§ **Problem description**:
Leaving the pictures aside, transcribe only and exactly the lines from the one with "The image size is (1056, 662)." through the end of the entries, both included.

§ **Stored items**:
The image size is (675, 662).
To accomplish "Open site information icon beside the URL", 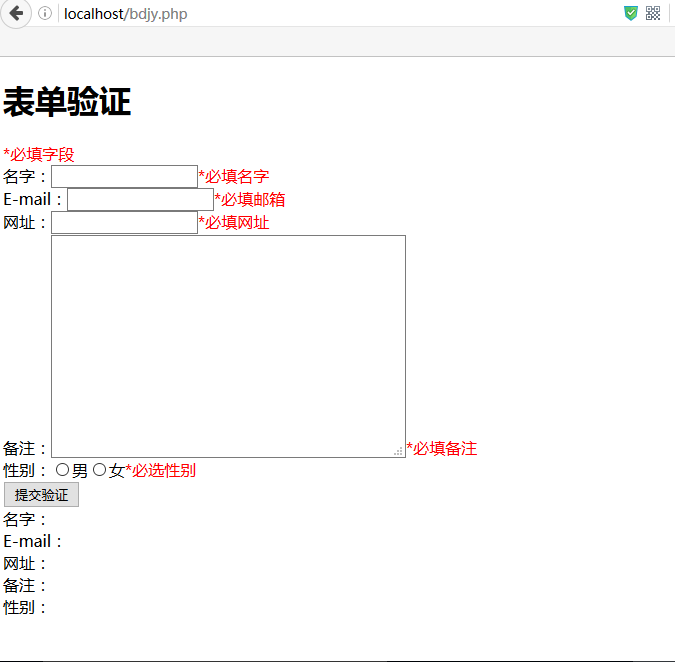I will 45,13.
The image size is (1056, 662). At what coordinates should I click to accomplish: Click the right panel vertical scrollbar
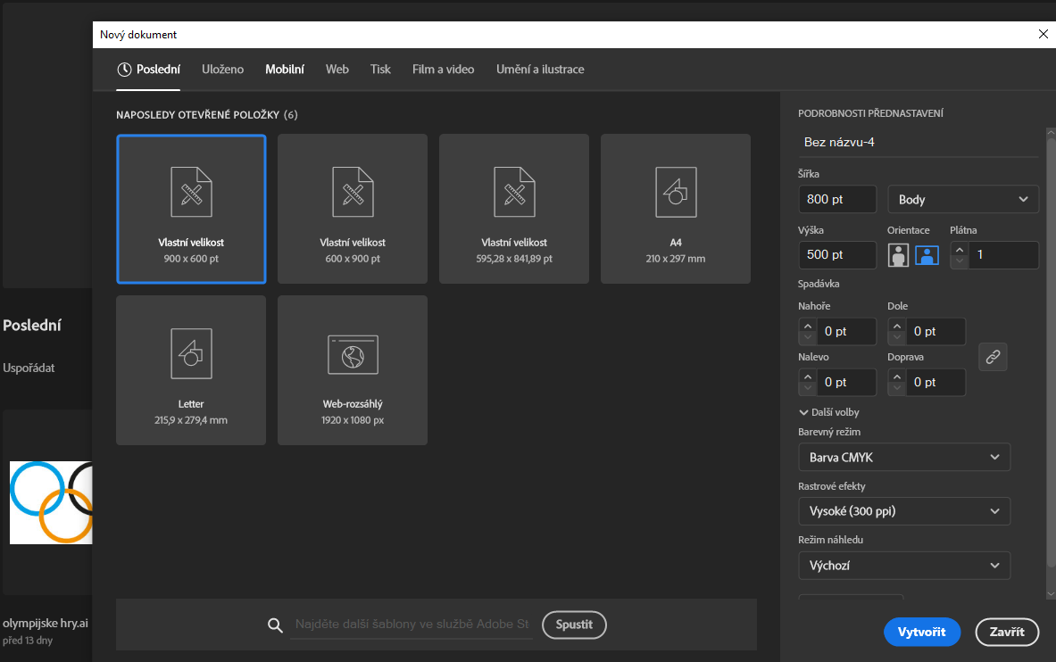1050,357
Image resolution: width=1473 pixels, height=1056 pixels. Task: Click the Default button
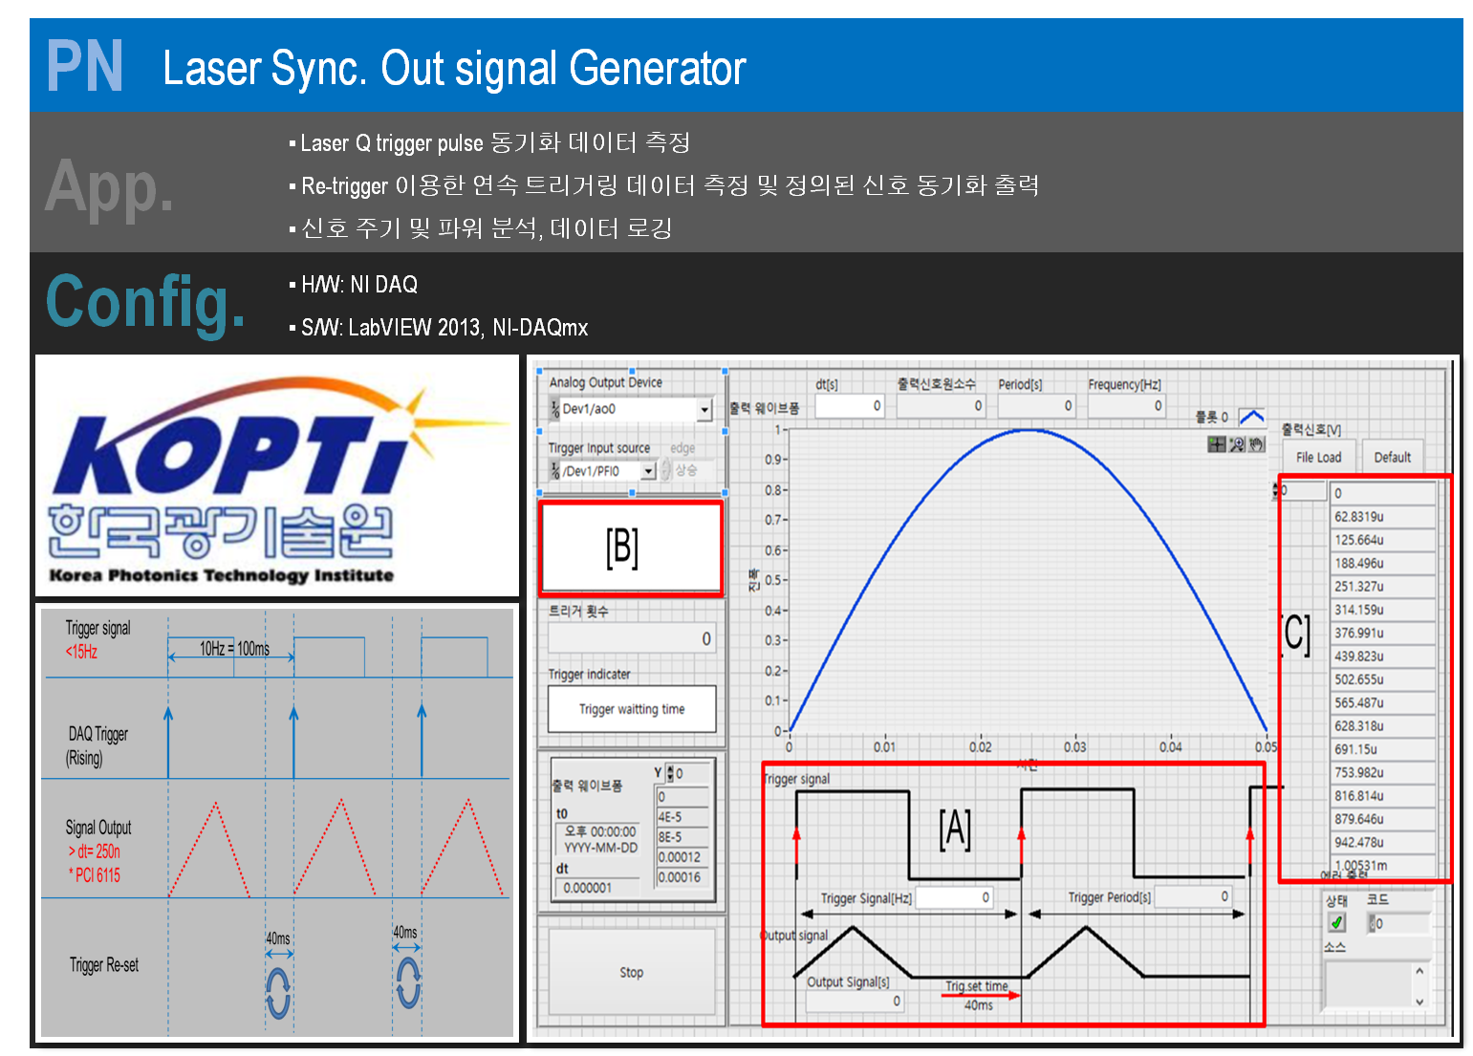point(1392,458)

§ **Exercise result**:
The image size is (1056, 662). At what coordinates should I click to accomplish: Click the right panel vertical scrollbar
1050,357
Image resolution: width=1473 pixels, height=1056 pixels. Task: Click the Default button
point(1392,458)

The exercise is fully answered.